__Raw data__

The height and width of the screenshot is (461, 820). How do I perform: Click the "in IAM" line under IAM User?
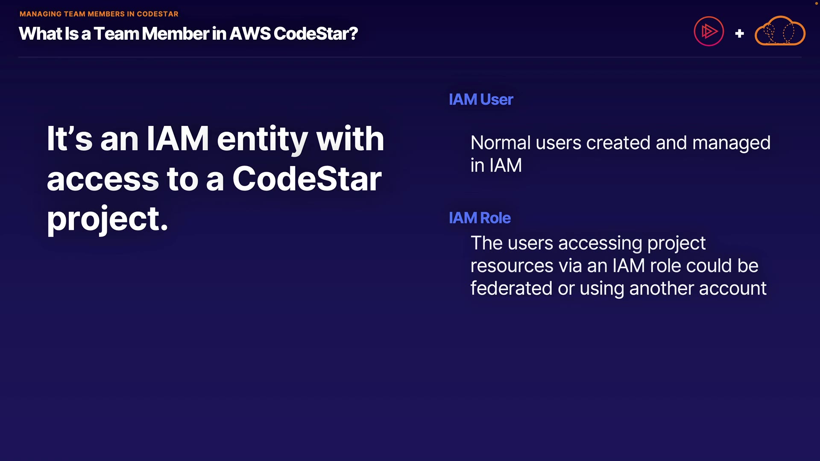[x=496, y=165]
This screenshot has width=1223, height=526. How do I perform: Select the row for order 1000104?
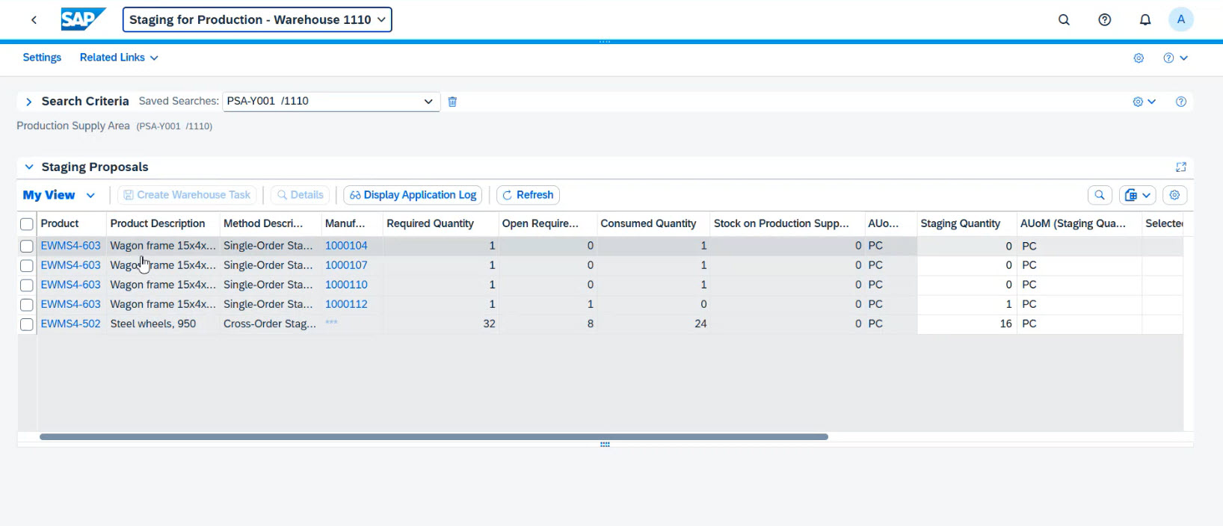(27, 246)
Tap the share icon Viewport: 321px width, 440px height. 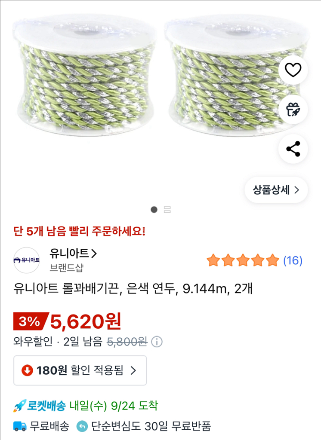pyautogui.click(x=293, y=149)
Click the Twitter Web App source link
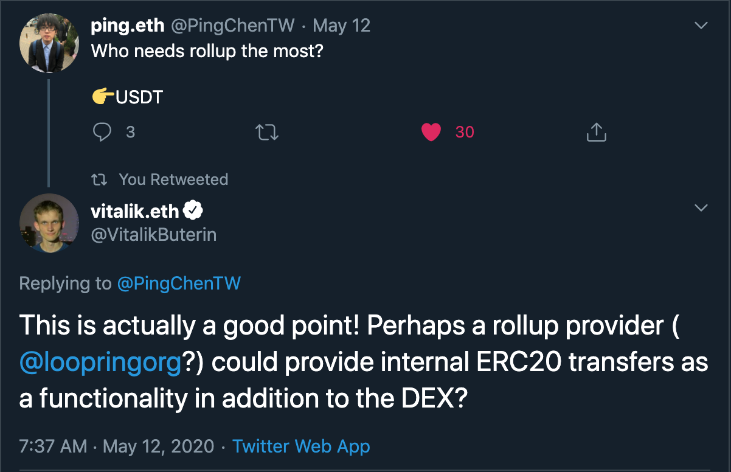The image size is (731, 472). [x=301, y=446]

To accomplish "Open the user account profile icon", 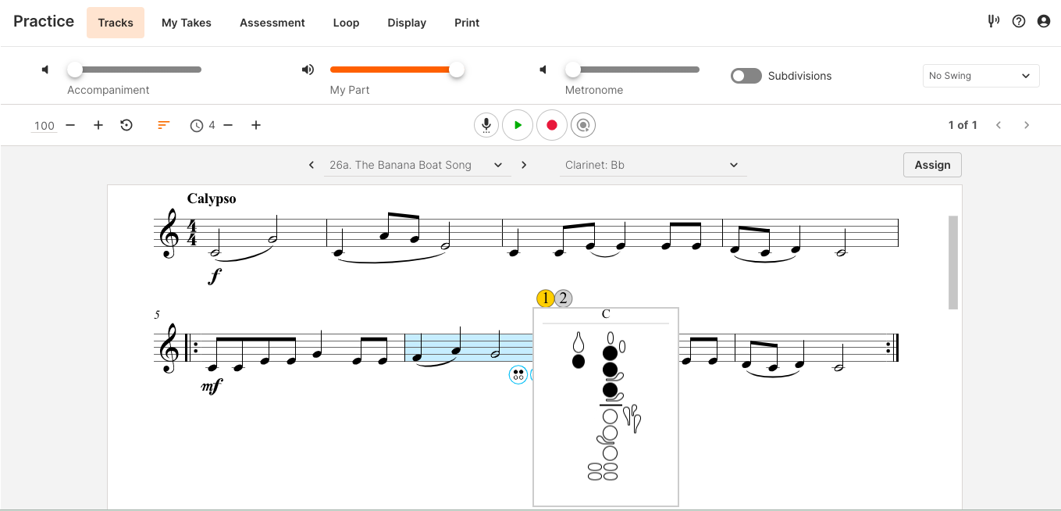I will point(1044,22).
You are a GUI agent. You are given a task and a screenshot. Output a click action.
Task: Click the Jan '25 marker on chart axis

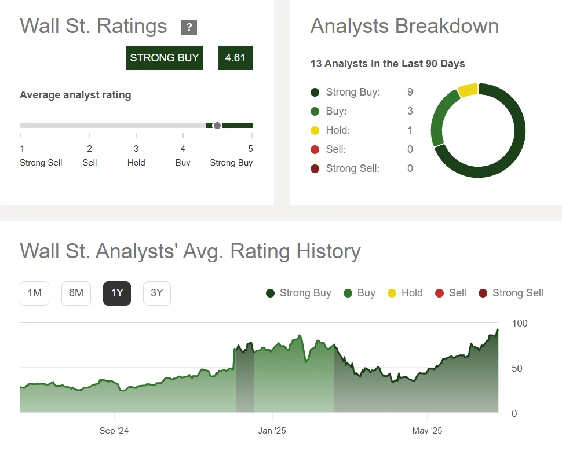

__Assignment__
From the line containing "You are a GUI" to the last line of the material, every line is to be reproduced exactly. No picture belongs in the copy.

__Answer__
You are a GUI agent. You are given a task and a screenshot. Output a click action.
Task: Click the Jan '25 marker on chart axis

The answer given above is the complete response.